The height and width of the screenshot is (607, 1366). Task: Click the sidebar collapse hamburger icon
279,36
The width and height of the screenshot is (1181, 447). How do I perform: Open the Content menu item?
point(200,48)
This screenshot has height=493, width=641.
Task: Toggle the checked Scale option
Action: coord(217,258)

---

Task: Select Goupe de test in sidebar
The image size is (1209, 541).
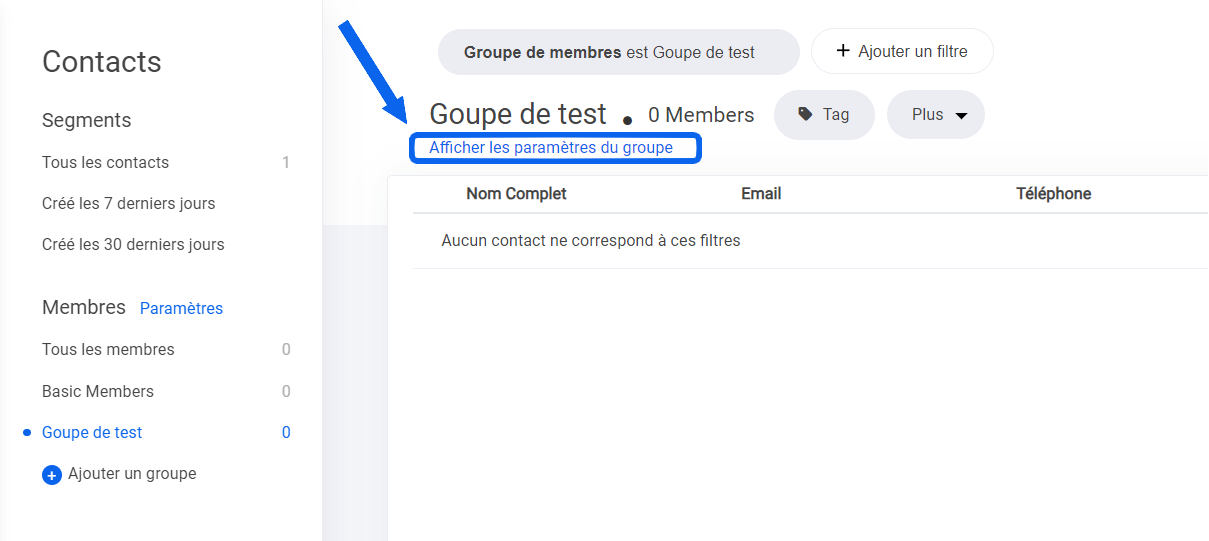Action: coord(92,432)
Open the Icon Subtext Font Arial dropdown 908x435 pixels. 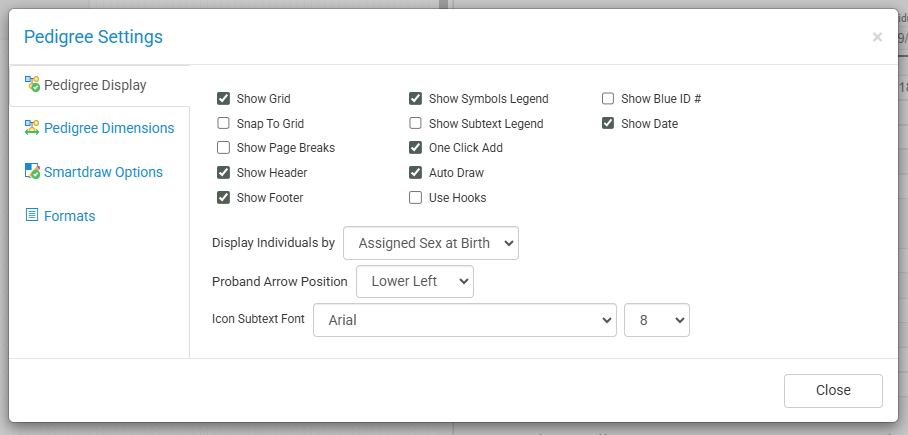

Work required: Set down the records again without alteration, starting at the line containing "The width and" and ending at the line containing "Action: coord(217,258)", both lines included.

Solved problem:
The width and height of the screenshot is (1181, 447). How do I perform: Open the Content menu item?
point(200,48)
This screenshot has height=493, width=641.
Task: Toggle the checked Scale option
Action: coord(217,258)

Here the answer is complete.